--- begin ---

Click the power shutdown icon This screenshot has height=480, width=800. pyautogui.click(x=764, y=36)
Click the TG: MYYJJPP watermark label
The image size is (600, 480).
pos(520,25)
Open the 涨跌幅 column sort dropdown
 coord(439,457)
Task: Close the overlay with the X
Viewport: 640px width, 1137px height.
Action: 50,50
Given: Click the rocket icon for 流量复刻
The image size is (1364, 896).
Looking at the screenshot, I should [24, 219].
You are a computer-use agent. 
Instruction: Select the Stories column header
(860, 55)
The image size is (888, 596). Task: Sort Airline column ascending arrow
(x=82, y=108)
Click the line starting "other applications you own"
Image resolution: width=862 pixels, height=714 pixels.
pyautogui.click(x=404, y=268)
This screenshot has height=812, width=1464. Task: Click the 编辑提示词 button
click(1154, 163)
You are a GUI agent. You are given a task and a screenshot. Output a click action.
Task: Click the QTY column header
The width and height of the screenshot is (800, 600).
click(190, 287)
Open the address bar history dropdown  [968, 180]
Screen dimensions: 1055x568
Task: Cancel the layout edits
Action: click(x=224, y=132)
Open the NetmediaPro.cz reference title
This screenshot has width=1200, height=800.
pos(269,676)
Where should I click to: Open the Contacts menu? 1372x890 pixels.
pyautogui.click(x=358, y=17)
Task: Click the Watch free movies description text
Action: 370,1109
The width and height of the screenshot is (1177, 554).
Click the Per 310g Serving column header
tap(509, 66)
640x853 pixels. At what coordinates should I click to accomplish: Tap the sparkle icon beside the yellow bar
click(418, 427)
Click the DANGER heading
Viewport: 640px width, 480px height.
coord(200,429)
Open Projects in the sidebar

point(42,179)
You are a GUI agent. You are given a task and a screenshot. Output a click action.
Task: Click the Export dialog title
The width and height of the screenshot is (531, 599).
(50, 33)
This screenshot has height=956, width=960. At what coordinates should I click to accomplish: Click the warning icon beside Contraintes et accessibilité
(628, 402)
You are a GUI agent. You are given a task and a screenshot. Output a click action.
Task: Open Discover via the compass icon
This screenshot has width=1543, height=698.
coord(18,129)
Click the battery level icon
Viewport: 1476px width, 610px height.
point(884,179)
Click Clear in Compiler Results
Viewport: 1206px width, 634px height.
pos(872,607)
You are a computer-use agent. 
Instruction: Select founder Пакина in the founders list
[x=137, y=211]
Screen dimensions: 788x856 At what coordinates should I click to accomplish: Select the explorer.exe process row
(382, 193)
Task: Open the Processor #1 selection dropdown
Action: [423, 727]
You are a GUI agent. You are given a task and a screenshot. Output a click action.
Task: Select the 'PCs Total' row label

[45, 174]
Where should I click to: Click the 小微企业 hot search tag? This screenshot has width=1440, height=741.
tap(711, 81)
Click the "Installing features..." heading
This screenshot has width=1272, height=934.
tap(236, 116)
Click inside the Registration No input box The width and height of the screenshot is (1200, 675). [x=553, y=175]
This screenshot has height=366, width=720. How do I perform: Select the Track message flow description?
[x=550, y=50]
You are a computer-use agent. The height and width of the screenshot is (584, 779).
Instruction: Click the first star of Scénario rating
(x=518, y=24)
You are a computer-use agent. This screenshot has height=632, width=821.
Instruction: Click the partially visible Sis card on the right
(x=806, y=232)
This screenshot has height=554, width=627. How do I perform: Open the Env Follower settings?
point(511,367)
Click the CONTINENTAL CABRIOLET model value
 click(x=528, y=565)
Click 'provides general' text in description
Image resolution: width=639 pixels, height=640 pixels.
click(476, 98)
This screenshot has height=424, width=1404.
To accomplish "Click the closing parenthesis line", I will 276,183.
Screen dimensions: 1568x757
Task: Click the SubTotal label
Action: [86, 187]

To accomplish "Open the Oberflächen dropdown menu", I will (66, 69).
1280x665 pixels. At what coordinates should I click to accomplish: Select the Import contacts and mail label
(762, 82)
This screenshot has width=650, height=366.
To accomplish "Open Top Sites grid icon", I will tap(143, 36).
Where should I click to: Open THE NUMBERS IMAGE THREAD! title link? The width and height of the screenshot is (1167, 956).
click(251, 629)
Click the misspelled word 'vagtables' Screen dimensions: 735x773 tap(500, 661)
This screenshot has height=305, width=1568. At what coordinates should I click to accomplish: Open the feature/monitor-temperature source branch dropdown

--- end ---

Set exercise -
Find each line in the records above that contains the word "computer" and copy those lines out in full.

Written answer -
You are a computer-use agent. 
You are a computer-use agent. 
You are a computer-use agent. The height and width of the screenshot is (584, 779).
You are a computer-use agent. This screenshot has height=632, width=821.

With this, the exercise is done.